Could waste in landfills be reduced by 95 percent? Santa Clara University is working toward that goal and every employee is contributing starting with those bins under every employee’s desk.
The University’s new bin-within-a-bin system, which began in 2009, has changed habits as well as reduced the amount of trash the University’s sends to the landfill. Almost all employees now have those blue recycling bins with much-smaller black waste bins at their desks. Those in the Alumni Science Building are the only exception and they’ll make the switch by the end of 2012. Custodians empty the recycling bins, which accept paper, plastic, aluminum, and glass. No is sorting involved as was required under the old system. Employees empty their own landfill waste bins.
Santa Clara also added composting containers in break areas near kitchens. The compostable waste goes to a commercial composting facility. To further reduce waste, liners in trashcans got the boot. The liners, it turned out, accounted for a large percentage of SCU’s trash.

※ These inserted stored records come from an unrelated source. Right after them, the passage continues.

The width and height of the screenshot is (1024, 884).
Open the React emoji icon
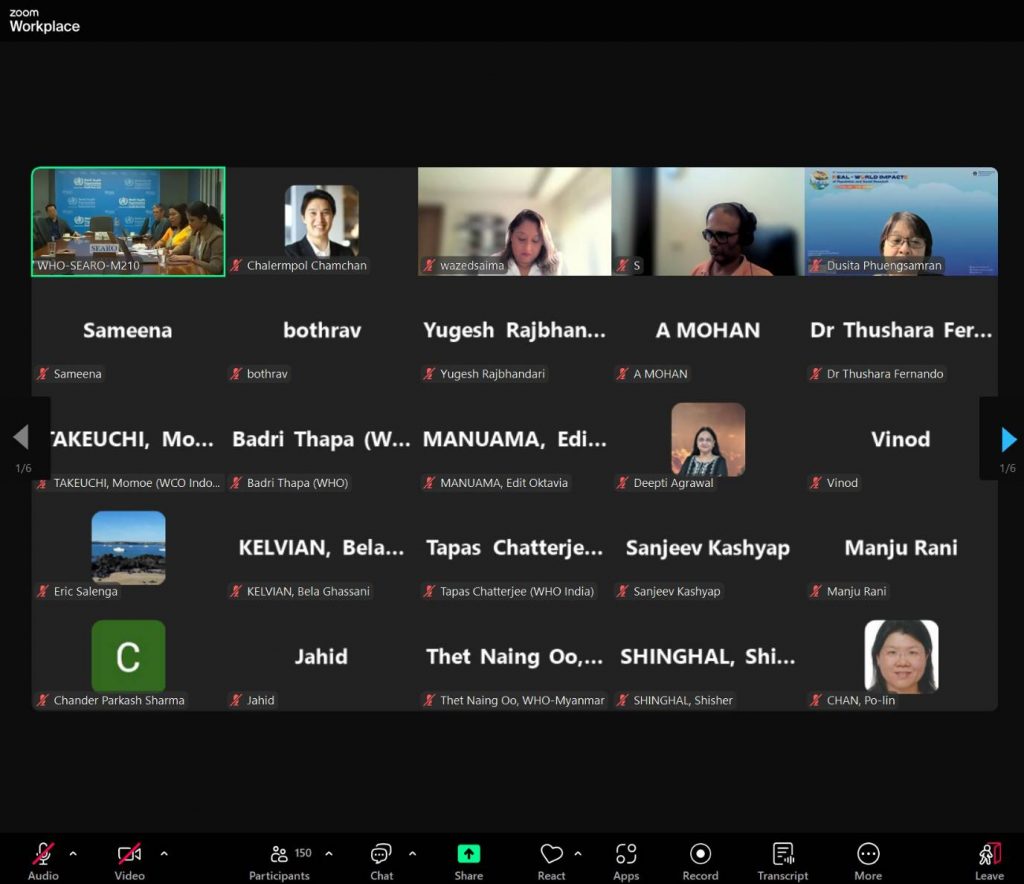(551, 854)
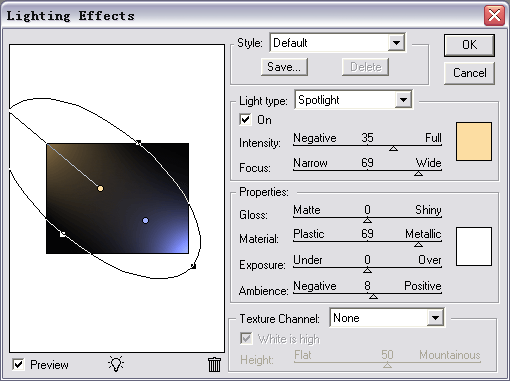Click the Save... button

pos(284,67)
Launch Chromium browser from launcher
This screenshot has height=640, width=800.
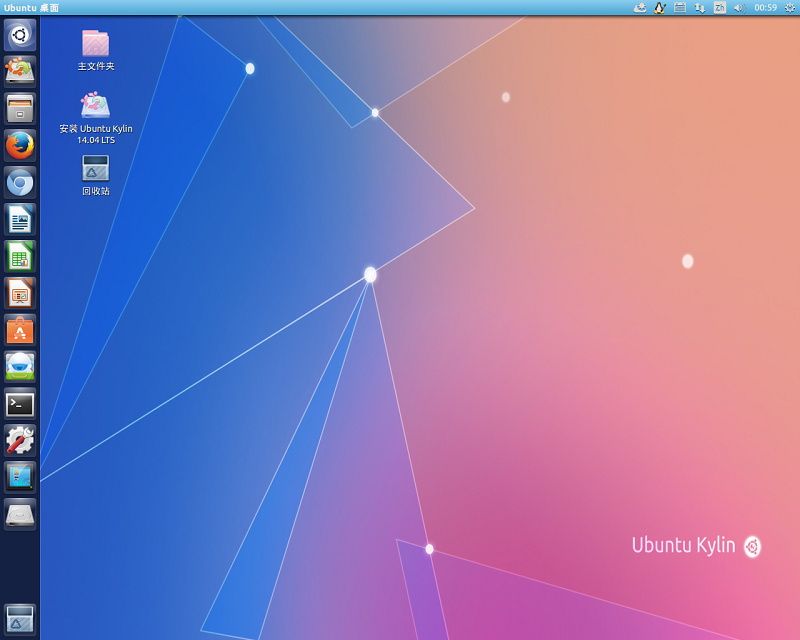tap(20, 182)
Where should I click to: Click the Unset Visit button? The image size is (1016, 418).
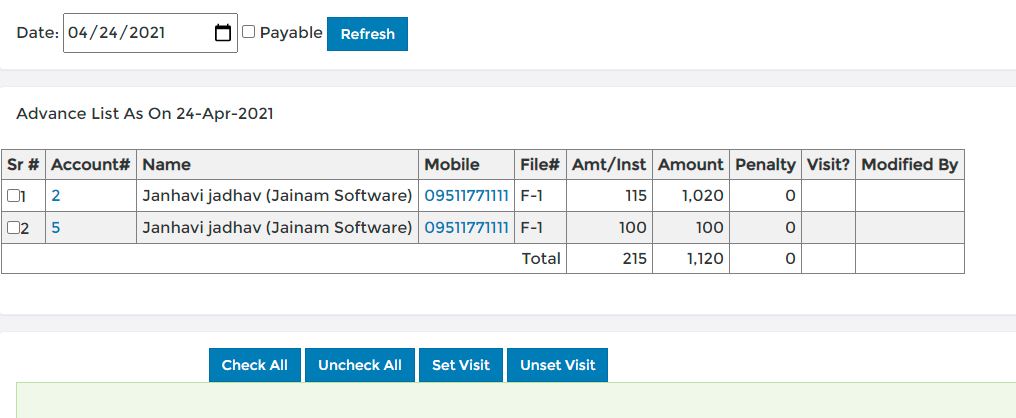coord(557,365)
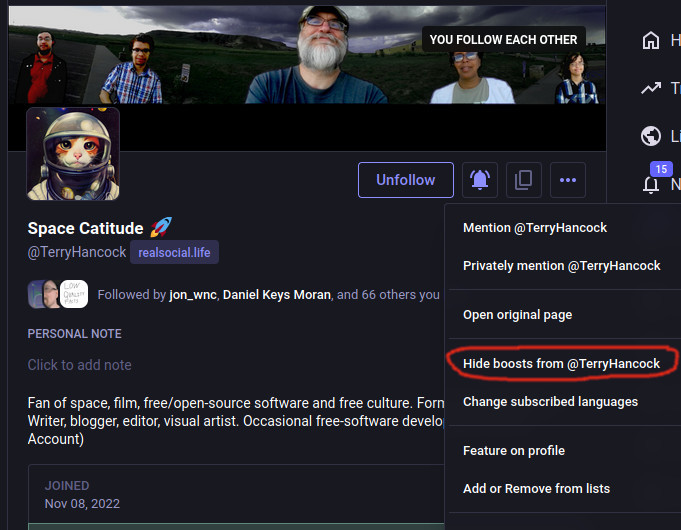
Task: Select Privately mention @TerryHancock
Action: click(561, 266)
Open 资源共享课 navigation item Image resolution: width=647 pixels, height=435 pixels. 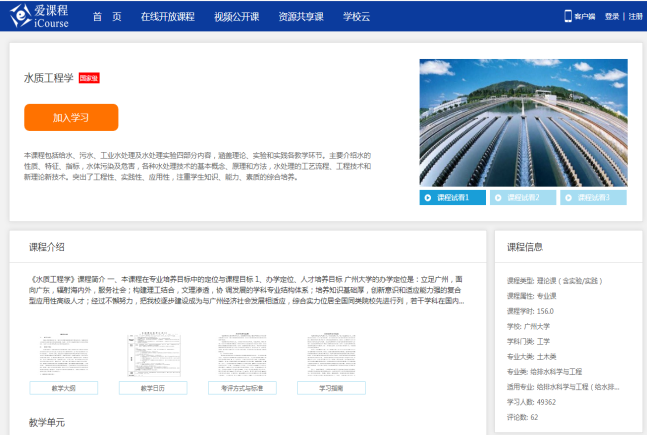click(299, 16)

The effort was designed to make recycling less of a choice for employees, and more of a way of office life. “For sustainability-related decisions at SCU, we need to make sure that the standard practice is a sustainable practice, not the exception,” says Lindsey Cromwell Kalkbrenner, director of the Office of Sustainability.
The system “makes every employee think about the amount of waste they produce on a daily basis,” Kalkbrenner says.
Employees have largely warmed to the effort, after a bit of resistance at the start. “Most people really enjoy actually being engaged in Santa Clara’s sustainability initiatives,” Kalkbrenner says.
The initiative certainly appears to be making a difference. Waste per campus user has dropped to 332 pounds per year in 2011 from 404 pounds per year in 2006. The percent of the University’s waste that is recycled or composted has gone up to almost 24 percent in 2011 from about 16 percent in 2009.
Now that all employees have the new bins, 2012 is on track to be even better.